Word and element pointing records:
* START *
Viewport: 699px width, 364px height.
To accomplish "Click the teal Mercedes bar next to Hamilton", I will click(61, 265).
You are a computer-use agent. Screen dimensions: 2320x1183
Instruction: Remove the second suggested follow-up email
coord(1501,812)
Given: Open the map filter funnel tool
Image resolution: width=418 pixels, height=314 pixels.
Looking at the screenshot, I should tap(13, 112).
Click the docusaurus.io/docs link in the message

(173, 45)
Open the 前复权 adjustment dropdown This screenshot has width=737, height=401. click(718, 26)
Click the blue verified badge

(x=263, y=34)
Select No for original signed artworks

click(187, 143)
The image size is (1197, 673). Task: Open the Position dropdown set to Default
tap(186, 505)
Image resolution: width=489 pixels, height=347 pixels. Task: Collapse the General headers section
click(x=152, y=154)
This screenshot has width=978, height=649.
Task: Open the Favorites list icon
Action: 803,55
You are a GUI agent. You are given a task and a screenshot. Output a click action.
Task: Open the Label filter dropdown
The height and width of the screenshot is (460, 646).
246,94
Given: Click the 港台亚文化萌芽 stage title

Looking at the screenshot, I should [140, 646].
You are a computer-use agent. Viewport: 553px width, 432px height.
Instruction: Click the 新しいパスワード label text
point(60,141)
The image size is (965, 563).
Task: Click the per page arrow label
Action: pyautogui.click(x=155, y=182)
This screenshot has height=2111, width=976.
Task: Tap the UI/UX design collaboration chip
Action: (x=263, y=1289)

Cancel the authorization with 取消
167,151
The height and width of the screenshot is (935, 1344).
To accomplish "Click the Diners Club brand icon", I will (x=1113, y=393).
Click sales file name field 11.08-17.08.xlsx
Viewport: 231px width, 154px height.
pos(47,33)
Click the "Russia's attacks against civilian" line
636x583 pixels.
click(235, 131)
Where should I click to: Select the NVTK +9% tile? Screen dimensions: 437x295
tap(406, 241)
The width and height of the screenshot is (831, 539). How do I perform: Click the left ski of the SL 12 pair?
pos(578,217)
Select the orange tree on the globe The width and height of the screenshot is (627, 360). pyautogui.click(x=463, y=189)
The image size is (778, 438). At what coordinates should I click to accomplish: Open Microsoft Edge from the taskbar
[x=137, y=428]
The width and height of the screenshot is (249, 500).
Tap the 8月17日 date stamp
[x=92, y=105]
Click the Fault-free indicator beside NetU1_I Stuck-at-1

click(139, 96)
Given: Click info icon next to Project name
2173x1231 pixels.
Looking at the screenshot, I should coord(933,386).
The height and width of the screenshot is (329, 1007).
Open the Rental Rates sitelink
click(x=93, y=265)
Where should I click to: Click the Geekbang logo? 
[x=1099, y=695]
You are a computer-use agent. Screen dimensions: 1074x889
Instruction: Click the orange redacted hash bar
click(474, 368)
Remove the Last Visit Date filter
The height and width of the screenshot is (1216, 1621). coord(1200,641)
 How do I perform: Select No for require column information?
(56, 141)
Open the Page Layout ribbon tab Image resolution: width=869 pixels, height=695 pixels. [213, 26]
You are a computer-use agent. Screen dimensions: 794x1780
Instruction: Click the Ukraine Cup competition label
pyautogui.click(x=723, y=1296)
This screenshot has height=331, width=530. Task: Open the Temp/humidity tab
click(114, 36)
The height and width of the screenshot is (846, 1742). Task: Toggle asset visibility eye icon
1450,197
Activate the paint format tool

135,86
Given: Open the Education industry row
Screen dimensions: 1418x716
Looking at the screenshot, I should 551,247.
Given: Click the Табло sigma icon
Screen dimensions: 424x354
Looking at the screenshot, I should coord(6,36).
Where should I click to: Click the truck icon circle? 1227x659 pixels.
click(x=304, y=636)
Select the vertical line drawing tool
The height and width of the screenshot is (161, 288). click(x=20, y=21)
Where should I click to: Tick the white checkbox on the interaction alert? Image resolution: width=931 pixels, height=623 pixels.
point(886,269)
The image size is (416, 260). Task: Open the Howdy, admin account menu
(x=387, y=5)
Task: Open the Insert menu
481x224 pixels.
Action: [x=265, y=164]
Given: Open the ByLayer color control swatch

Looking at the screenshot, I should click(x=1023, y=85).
* END *
Given problem: Copy the records word for word, starting at the line that contains "How do I perform: Select" and stopping after the line that contains "(x=387, y=5)".

Exercise response:
 How do I perform: Select No for require column information?
(56, 141)
Open the Page Layout ribbon tab Image resolution: width=869 pixels, height=695 pixels. [213, 26]
You are a computer-use agent. Screen dimensions: 794x1780
Instruction: Click the Ukraine Cup competition label
pyautogui.click(x=723, y=1296)
This screenshot has height=331, width=530. Task: Open the Temp/humidity tab
click(114, 36)
The height and width of the screenshot is (846, 1742). Task: Toggle asset visibility eye icon
1450,197
Activate the paint format tool

135,86
Given: Open the Education industry row
Screen dimensions: 1418x716
Looking at the screenshot, I should 551,247.
Given: Click the Табло sigma icon
Screen dimensions: 424x354
Looking at the screenshot, I should coord(6,36).
Where should I click to: Click the truck icon circle? 1227x659 pixels.
click(x=304, y=636)
Select the vertical line drawing tool
The height and width of the screenshot is (161, 288). click(x=20, y=21)
Where should I click to: Tick the white checkbox on the interaction alert? Image resolution: width=931 pixels, height=623 pixels.
point(886,269)
The image size is (416, 260). Task: Open the Howdy, admin account menu
(x=387, y=5)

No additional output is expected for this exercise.